[Problem requirements]: Go through the data from its first line and retype each line, stopping once the line containing "The image size is (1568, 642)." has been retyped.

[Information given]:

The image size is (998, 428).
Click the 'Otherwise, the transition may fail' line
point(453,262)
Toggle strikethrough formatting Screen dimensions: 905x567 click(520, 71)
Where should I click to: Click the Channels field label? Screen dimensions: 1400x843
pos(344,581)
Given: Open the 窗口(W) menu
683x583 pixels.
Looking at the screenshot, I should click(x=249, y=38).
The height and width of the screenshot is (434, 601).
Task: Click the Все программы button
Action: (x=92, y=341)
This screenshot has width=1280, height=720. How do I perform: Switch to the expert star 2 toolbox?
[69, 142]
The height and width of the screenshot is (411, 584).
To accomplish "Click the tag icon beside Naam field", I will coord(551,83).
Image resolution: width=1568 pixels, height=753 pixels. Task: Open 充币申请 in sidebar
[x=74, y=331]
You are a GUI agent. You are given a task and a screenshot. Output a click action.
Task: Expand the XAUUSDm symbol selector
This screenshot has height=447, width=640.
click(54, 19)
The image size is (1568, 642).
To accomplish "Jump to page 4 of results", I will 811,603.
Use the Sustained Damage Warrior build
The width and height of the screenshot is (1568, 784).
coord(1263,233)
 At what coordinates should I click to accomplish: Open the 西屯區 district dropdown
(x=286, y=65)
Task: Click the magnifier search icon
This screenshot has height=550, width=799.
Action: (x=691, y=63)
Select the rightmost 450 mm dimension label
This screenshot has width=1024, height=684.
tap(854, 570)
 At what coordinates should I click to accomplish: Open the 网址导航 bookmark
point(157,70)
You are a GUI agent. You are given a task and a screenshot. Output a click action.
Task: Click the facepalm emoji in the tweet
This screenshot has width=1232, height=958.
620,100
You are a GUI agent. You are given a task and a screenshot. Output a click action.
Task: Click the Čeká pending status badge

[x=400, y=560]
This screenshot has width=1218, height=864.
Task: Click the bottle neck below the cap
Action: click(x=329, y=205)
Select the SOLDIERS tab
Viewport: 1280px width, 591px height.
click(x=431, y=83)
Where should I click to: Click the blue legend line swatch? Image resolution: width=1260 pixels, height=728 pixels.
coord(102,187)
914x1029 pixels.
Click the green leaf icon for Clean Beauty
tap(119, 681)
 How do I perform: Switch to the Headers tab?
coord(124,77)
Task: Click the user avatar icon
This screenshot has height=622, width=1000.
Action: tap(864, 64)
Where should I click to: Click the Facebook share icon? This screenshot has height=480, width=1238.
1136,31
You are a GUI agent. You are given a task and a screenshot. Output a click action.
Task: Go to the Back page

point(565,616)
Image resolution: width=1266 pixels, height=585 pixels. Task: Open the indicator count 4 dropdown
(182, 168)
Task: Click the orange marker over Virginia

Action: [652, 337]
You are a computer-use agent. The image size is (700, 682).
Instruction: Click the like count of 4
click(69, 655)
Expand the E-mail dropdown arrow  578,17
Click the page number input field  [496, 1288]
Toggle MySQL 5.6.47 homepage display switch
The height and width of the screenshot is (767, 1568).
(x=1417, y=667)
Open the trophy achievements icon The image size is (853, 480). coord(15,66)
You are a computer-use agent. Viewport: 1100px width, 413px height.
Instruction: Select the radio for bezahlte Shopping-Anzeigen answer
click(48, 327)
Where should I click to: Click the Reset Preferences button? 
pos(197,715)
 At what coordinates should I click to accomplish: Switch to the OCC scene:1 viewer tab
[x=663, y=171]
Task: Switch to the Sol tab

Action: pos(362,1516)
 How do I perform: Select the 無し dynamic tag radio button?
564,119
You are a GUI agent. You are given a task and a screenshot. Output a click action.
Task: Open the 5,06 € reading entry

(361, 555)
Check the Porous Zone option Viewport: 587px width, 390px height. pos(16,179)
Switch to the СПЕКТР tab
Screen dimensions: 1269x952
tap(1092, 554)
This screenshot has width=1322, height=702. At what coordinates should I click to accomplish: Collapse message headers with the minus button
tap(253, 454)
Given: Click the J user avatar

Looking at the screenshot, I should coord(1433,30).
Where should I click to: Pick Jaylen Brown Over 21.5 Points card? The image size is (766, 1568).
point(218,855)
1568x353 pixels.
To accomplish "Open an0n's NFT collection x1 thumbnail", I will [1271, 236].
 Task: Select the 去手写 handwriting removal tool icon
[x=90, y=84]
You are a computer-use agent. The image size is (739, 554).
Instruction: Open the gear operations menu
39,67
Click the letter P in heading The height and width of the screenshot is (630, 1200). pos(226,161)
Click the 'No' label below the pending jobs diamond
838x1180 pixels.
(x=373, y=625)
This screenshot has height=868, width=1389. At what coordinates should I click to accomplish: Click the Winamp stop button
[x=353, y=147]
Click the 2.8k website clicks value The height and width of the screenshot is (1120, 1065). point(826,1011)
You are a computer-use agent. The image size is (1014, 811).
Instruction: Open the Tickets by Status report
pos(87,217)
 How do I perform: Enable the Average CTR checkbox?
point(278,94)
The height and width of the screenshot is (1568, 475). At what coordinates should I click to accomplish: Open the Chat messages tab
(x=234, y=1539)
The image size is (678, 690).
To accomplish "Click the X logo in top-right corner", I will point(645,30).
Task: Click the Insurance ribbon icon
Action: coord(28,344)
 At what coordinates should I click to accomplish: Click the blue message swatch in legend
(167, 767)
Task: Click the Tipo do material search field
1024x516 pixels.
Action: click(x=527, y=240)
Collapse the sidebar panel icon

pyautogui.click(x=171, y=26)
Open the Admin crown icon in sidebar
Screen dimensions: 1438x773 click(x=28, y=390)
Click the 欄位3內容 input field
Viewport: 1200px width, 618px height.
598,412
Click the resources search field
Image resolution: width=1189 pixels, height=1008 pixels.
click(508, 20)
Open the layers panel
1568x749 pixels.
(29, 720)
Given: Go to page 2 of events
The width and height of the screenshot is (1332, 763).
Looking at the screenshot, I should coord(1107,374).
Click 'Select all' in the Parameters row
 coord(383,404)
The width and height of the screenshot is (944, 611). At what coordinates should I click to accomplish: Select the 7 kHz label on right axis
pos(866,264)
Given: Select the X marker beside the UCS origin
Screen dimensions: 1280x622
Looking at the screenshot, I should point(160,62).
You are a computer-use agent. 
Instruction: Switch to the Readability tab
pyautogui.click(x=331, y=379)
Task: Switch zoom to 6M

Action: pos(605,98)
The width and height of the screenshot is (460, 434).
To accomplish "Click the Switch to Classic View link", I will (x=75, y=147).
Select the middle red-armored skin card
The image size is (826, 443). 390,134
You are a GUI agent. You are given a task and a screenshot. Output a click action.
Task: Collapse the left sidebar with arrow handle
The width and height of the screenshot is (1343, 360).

[Reply to the task]:
The image size is (998, 428).
Click the 'Otherwise, the transition may fail' line
point(453,262)
Toggle strikethrough formatting Screen dimensions: 905x567 click(520, 71)
Where should I click to: Click the Channels field label? Screen dimensions: 1400x843
pos(344,581)
Given: Open the 窗口(W) menu
683x583 pixels.
Looking at the screenshot, I should click(x=249, y=38).
The height and width of the screenshot is (434, 601).
Task: Click the Все программы button
Action: (x=92, y=341)
This screenshot has width=1280, height=720. How do I perform: Switch to the expert star 2 toolbox?
[69, 142]
The height and width of the screenshot is (411, 584).
To accomplish "Click the tag icon beside Naam field", I will coord(551,83).
Image resolution: width=1568 pixels, height=753 pixels. Task: Open 充币申请 in sidebar
[x=74, y=331]
You are a GUI agent. You are given a task and a screenshot. Output a click action.
Task: Expand the XAUUSDm symbol selector
This screenshot has height=447, width=640.
click(54, 19)
The image size is (1568, 642).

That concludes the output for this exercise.